ML extractor trainer

Greetings UiPath community :slight_smile: .

I am trying to extract some invoices using document understanding methods.
The problem i am having is that those invoices are not really written in a clean structured way, some are pictures converted to pdf others are receipts and others are tables without lines between the rows and sometimes a “record” takes 2 rows.

I have made a template for some of those cases (receipts , tables, invoice …) but i lack training sample to make the extractor work correctly.

I see there is a train Extractor scope activity but i have no idea how to use it. I can’t find much in the internet about it other than the documentation.
image

I don’t know what to put on as a private dataset or the dataset Endpoint.

Any discussion is welcome! Thanks

Hi @Christodoulos

Will you able to provide few more details related to your build, as in which extractor are you using? what kind of documents are you trying to extract.

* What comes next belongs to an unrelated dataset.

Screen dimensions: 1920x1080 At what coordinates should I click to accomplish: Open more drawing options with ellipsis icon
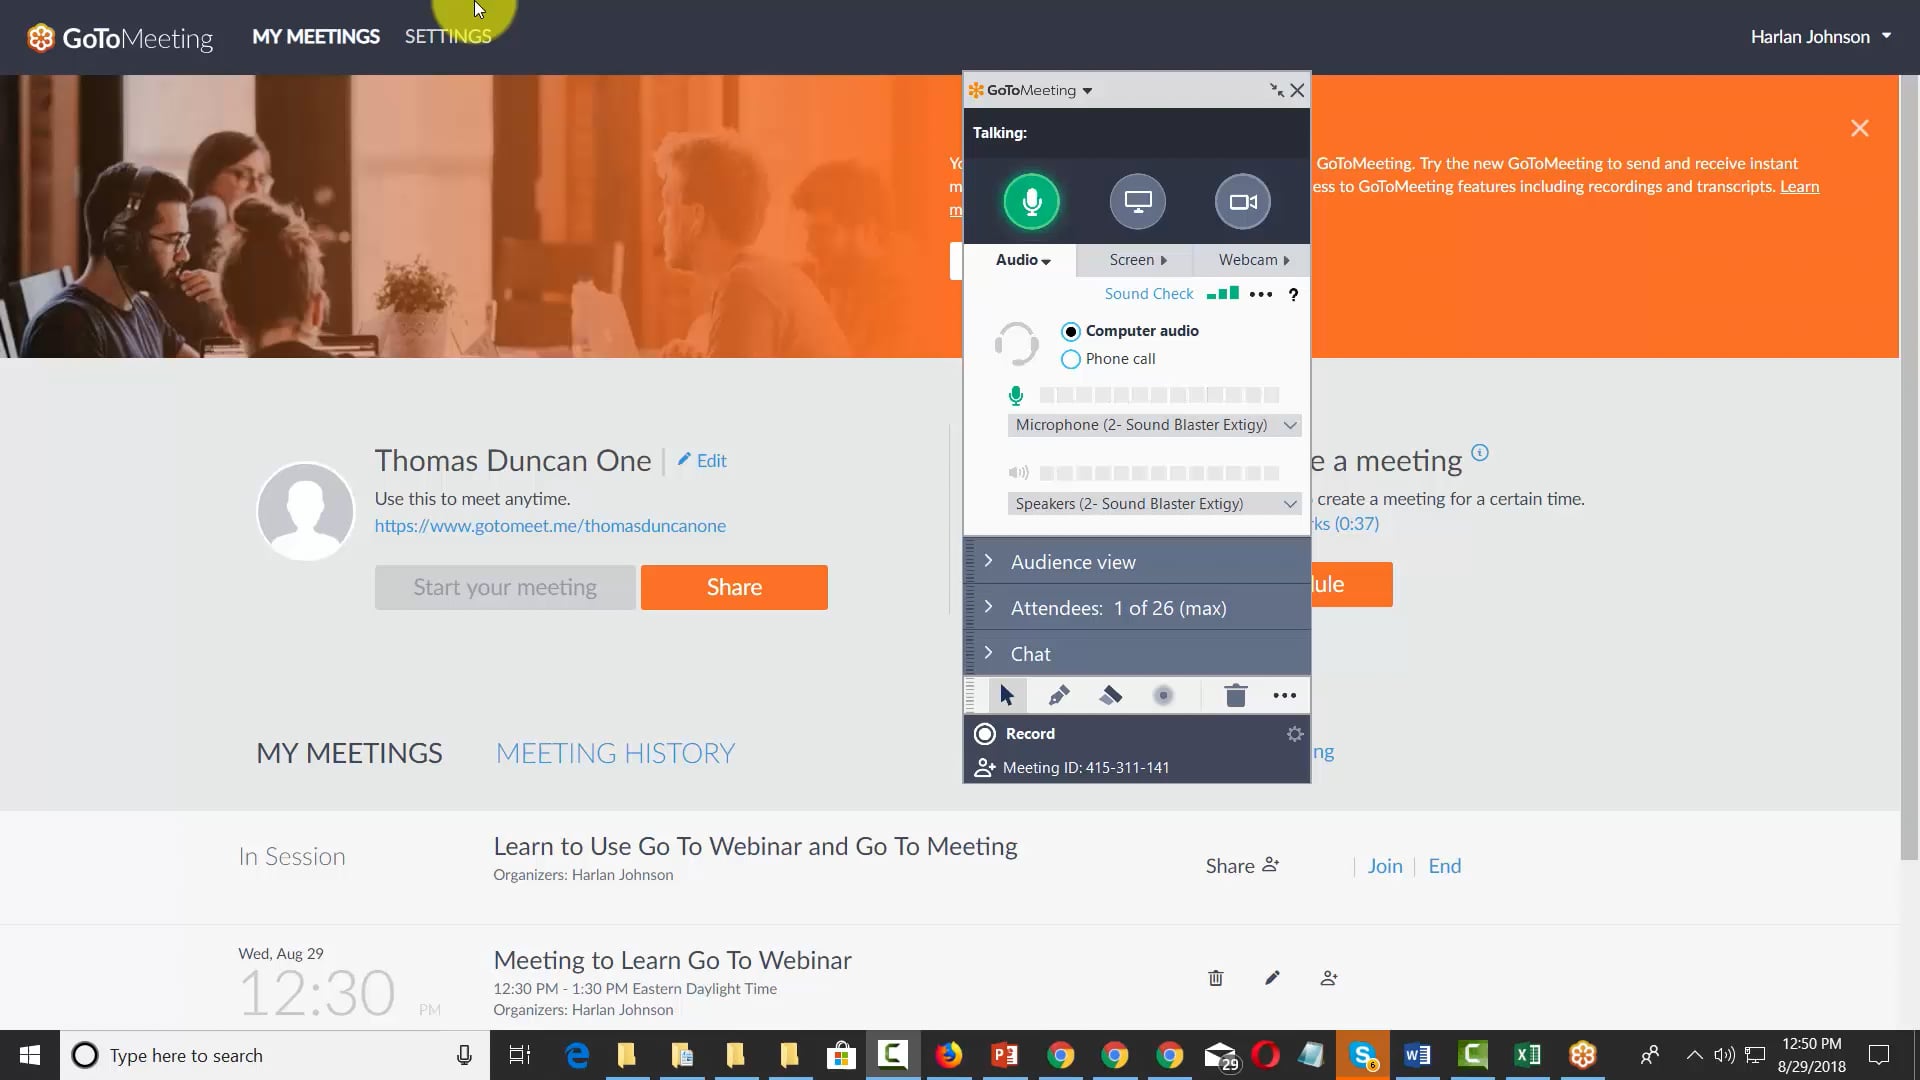(x=1284, y=695)
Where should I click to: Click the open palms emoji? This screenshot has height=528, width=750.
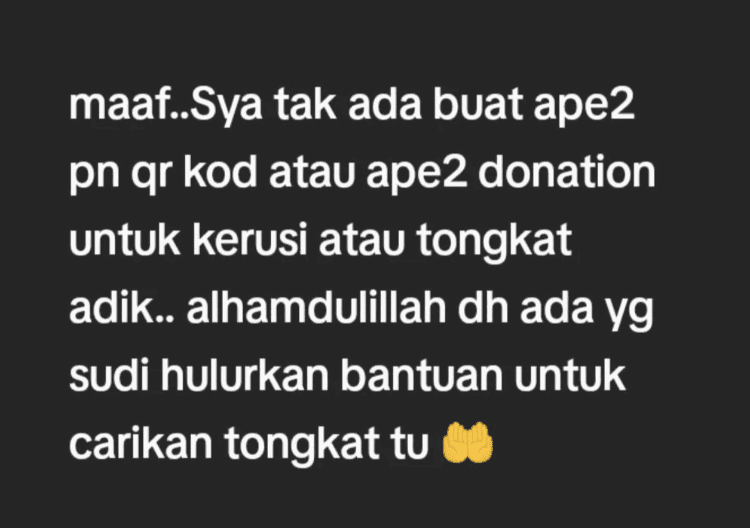point(467,443)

To give you a heads up, the activity you are using in the ML extractor trainer. Which needs you to use AI Center, for the Dataset, ML Skill and the Document Manager.

Hope this helps somehow.

Regards.

Hey ,

I have both invoices and receipts and am using 2 ML extractors using the public endpoints for those types.
My documents are not really “well written” and the extractors commonly makes mistakes (merges 2 rows, takes the amount a row below etc) So i was thinking of just retraining the existing endpoints as i validate some of my own documents to help it get trained with those “templates” and have better results in future familiar ones.

The real problem is that i don’t have license for Ai center and i need to realise if this “Retraining” is actually going to drastically improve the extractor and it is worth it

Thanks